Cassandra
Apache Cassandra is an open source NoSQL distributed database trusted by thousands of companies for scalability and high availability without compromising performance. Linear scalability and proven fault-tolerance on commodity hardware or cloud infrastructure make it the perfect platform for mission-critical data.
Key Concepts
Cluster
A cluster, in Cassandra, is a collection of nodes or “Data Centers” arranged in a ring architecture. A name must be assigned to every cluster, which will subsequently be used by the particpating nodes.
Keyspace
If you know about relational databasees, then the schema is the respective keyspace in Cassandra. The keyspace is the outermost container for data in Cassandra. The main attributes to set per keyspace are the Replication Factor, the Replica Placement Strategy, and the Column Families.
Column Family
Column families in Cassandra are like tables in traditional relational
databases. Each column family contains a collection of rows which are
represented by a Map<RowKey, SortedMap<ColumnKey, ColumnValue>>. The key
gives the ability to access related data together.
Column
A column in Cassandra is a data structure which contains a column name, a value, and a timestamp. The columns and the number of columns in each row may vary in contrast with a relational database where data are well structued.
When and when not to use
Use
- Need scalability to store massive amounts of data (> 1TB).

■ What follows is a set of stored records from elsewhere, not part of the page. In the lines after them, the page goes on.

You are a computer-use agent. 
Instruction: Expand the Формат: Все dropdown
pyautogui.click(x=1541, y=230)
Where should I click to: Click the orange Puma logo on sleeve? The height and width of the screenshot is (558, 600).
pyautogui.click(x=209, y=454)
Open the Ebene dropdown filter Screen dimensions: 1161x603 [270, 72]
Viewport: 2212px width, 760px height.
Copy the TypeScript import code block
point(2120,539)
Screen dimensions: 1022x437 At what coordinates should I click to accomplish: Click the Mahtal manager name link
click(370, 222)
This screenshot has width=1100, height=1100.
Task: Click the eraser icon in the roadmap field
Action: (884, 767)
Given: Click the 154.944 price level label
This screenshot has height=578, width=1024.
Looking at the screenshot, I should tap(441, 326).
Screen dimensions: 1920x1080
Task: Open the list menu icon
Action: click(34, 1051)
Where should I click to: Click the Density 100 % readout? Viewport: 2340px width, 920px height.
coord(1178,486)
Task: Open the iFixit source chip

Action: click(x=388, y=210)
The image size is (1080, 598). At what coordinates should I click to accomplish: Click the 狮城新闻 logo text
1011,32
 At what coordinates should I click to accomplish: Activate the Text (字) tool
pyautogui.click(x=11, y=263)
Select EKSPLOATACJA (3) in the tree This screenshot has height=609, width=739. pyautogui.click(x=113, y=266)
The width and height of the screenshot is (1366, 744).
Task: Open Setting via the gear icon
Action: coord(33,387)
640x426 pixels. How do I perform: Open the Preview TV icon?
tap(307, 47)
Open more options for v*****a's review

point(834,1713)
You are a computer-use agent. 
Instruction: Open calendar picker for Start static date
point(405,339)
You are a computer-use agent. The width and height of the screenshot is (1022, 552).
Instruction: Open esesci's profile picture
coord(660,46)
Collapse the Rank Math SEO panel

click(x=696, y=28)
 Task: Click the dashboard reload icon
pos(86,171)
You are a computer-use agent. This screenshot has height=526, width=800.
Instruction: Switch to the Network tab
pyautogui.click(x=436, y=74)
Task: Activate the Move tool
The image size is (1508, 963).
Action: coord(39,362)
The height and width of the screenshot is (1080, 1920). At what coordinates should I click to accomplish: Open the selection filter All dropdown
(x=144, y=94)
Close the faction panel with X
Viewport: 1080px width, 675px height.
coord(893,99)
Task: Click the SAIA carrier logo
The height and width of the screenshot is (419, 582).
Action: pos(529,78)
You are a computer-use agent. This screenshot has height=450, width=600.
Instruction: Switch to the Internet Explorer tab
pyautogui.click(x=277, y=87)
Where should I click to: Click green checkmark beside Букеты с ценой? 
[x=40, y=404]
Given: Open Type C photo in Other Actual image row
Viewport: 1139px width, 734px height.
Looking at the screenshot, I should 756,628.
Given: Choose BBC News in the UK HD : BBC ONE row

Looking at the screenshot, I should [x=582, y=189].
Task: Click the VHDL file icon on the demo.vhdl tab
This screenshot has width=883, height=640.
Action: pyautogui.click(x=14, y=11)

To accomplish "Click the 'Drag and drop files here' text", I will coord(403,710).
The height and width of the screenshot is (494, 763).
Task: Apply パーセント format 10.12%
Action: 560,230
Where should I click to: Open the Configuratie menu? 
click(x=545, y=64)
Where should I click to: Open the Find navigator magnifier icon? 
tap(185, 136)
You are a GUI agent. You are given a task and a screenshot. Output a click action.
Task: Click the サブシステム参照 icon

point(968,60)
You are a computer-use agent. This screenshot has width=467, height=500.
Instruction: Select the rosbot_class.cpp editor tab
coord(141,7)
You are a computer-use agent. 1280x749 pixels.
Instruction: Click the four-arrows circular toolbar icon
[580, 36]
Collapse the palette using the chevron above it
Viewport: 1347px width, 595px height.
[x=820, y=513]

- Need scalability for read/write intensive application (>50,000 IOPS).
- Require High Availability/Disaster Recovery (HA/DR)) characteristics such as hot/hot deployments or global replication.
- Functional requirements include specialized use cases such as temporal/time-series of flexible schema.
Don’t Use
- As a replacement for a relational database in the cases where relational data model is the most effective.
- If your dataset is highly normalized, and you have frequent dynamic reporting requirements across tables.